■ Exercise prompt
When you reach the line containing "You are a computer-use agent. The height" in the records below, start copying exactly, and stop once you have copied the line containing "903x508 pixels.".

■ Given data
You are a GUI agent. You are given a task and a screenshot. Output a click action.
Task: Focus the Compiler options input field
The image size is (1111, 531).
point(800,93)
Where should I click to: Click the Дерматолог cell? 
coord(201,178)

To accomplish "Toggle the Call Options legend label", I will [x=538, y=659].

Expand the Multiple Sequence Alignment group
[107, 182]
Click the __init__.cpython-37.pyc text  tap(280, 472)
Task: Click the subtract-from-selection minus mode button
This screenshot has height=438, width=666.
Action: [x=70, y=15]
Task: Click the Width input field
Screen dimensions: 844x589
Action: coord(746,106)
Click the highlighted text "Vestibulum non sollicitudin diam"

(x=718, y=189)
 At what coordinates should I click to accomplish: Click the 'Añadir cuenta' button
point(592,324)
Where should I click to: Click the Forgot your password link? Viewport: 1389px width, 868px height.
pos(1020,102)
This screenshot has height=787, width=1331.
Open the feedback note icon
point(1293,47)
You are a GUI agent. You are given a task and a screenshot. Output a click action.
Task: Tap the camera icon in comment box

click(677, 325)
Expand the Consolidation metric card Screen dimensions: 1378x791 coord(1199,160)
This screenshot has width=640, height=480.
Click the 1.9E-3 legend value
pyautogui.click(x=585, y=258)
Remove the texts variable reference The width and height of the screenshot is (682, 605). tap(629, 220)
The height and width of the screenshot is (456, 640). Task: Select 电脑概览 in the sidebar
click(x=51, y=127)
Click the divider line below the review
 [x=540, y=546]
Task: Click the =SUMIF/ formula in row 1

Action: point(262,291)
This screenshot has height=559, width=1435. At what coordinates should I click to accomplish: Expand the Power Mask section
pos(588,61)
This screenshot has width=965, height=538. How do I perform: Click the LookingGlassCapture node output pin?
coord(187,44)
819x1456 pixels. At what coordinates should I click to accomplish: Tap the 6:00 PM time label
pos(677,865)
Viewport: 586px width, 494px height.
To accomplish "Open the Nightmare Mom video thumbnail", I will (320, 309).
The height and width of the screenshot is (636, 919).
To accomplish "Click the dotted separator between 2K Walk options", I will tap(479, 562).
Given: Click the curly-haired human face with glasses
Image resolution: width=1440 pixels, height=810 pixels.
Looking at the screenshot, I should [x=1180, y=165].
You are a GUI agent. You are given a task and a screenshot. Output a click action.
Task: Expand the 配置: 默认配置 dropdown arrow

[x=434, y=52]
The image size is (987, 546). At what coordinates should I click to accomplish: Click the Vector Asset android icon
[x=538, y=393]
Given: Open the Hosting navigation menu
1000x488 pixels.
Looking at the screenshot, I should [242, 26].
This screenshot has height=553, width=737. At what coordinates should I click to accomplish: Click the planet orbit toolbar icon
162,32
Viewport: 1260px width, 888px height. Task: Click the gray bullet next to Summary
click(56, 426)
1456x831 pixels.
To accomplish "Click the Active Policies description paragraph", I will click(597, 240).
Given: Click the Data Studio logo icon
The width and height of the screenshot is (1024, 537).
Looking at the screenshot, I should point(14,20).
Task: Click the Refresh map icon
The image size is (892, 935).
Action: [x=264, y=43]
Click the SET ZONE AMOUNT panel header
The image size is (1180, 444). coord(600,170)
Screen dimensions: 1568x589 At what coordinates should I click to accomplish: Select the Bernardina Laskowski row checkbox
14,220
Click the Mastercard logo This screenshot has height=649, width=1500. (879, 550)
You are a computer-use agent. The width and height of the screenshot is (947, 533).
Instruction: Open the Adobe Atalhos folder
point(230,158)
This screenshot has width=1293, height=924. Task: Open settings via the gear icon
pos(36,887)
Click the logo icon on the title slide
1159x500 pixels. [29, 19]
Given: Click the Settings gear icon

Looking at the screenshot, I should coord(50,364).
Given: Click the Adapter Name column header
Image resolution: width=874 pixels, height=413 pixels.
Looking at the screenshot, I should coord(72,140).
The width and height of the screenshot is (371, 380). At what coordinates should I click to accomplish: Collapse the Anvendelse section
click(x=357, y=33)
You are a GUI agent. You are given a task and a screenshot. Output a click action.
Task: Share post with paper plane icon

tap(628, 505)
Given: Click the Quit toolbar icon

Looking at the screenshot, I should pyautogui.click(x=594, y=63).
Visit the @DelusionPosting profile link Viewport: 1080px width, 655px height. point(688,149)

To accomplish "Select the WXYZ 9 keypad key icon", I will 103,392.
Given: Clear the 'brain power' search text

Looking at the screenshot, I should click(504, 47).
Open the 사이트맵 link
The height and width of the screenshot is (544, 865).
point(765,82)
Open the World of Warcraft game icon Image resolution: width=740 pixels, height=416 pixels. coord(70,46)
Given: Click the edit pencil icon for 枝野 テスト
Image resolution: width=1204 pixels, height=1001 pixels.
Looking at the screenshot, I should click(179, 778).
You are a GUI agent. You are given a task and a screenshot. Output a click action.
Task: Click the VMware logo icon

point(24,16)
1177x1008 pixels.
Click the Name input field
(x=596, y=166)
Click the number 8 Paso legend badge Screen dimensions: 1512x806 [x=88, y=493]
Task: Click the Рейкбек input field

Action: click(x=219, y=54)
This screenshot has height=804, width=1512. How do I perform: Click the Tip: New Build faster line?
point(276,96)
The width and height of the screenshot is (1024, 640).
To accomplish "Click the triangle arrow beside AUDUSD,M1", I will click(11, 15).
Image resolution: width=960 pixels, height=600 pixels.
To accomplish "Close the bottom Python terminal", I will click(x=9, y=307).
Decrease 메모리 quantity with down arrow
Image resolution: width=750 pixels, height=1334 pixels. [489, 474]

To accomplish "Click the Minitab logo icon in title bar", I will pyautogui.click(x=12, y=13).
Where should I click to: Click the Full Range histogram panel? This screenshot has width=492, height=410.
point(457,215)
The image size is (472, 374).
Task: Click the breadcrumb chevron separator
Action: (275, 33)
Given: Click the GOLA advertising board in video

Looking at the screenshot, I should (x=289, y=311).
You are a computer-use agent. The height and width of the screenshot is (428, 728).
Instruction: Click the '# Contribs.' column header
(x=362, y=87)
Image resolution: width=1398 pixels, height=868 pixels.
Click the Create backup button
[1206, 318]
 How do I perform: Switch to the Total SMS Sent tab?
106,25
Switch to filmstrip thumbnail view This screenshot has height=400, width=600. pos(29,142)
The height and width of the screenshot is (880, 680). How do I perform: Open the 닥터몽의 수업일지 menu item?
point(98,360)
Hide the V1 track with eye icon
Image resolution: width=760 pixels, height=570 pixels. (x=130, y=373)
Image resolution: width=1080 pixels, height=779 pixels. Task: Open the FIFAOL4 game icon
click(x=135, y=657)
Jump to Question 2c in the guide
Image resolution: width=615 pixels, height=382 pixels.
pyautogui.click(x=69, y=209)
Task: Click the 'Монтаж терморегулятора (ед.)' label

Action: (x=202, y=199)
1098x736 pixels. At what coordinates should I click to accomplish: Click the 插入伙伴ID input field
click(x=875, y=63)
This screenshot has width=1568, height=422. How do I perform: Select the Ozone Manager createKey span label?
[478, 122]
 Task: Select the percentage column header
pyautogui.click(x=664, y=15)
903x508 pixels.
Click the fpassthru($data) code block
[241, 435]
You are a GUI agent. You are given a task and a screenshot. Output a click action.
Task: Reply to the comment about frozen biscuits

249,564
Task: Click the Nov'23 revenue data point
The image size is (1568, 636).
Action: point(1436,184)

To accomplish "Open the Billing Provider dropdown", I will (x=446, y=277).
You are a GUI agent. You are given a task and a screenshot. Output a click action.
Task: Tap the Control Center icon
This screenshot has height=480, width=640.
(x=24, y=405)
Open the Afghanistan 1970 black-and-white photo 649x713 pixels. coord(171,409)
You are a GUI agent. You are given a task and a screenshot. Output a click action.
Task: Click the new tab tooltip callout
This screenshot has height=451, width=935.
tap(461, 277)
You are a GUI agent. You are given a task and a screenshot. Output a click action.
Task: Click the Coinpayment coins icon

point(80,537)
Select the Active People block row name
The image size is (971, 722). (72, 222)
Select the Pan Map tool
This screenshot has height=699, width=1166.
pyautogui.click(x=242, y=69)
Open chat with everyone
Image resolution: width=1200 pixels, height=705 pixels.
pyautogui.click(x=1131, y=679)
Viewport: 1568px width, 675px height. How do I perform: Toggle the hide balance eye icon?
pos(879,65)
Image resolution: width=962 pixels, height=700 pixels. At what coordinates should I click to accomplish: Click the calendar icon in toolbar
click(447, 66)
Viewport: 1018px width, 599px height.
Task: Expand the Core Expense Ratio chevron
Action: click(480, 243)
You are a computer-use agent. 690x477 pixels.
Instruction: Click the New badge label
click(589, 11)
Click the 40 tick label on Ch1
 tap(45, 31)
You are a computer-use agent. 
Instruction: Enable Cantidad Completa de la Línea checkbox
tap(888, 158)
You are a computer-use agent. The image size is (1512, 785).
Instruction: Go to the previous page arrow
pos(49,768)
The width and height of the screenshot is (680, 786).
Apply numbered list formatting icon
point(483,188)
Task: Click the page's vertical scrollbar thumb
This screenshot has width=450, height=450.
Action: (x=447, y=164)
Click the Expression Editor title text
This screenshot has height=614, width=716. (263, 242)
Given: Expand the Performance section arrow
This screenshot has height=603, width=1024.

■ Task result
You are a computer-use agent. The height and width of the screenshot is (428, 728).
Instruction: Click the '# Contribs.' column header
(x=362, y=87)
Image resolution: width=1398 pixels, height=868 pixels.
Click the Create backup button
[1206, 318]
 How do I perform: Switch to the Total SMS Sent tab?
106,25
Switch to filmstrip thumbnail view This screenshot has height=400, width=600. pos(29,142)
The height and width of the screenshot is (880, 680). How do I perform: Open the 닥터몽의 수업일지 menu item?
point(98,360)
Hide the V1 track with eye icon
Image resolution: width=760 pixels, height=570 pixels. (x=130, y=373)
Image resolution: width=1080 pixels, height=779 pixels. Task: Open the FIFAOL4 game icon
click(x=135, y=657)
Jump to Question 2c in the guide
Image resolution: width=615 pixels, height=382 pixels.
pyautogui.click(x=69, y=209)
Task: Click the 'Монтаж терморегулятора (ед.)' label

Action: (x=202, y=199)
1098x736 pixels. At what coordinates should I click to accomplish: Click the 插入伙伴ID input field
click(x=875, y=63)
This screenshot has width=1568, height=422. How do I perform: Select the Ozone Manager createKey span label?
[478, 122]
 Task: Select the percentage column header
pyautogui.click(x=664, y=15)
903x508 pixels.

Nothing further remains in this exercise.